Employees frequently steal (and use) confidential data when switching jobs
According to Symantec, businesses are increasingly at risk of insider IP theft, with staff moving, sharing and exposing sensitive data on a daily basis and, worse still, taking confidential information with them when they change employers.
A new survey conducted by The Ponemon Institute, and based on responses from 3,317 individuals in the United States, United Kingdom, France, Brazil, China and Korea, shows that half of employees admit to taking corporate data when they leave a job, with 40 percent saying they intend to use the data in their new position.
In a lot of cases, their actions aren’t intended as malicious, Symantec says. They often just don’t know it’s wrong to take data like this, and frequently fail to understand who owns the IP in the first place (many employees wrongly attribute ownership to the person who created it).

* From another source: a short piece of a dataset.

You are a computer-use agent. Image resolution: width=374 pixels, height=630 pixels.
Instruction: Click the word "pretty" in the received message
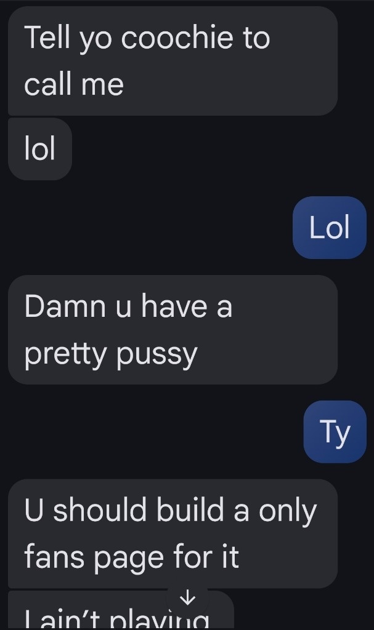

The survey also found that 56 percent of employees don’t think it’s a crime to use trade secrets taken from a previous employer and 62 percent think "it’s acceptable to transfer corporate data to their personal computers, tablets, smartphones and cloud file-sharing apps". Once the data is there, it’s rarely deleted.
It’s a big problem, because as Symantec explains, it "means valuable intelligence is falling into the hands of competitors. Ultimately, this puts everyone at risk -- the employee who takes the IP, the organization that invested in it and the new employer who unwittingly receives it. Everyone can be held accountable, and no one wins".
Based on the survey results Symantec recommends organizations take action in three ways -- educate their employees about IP theft, enforce non-disclosure agreements (NDAs), and monitor inappropriate access and use of IP (something which is often easier said than done).
Symantec’s complete report, What’s Yours Is Mine: How Employees are Putting Your Intellectual Property at Risk, is available for download.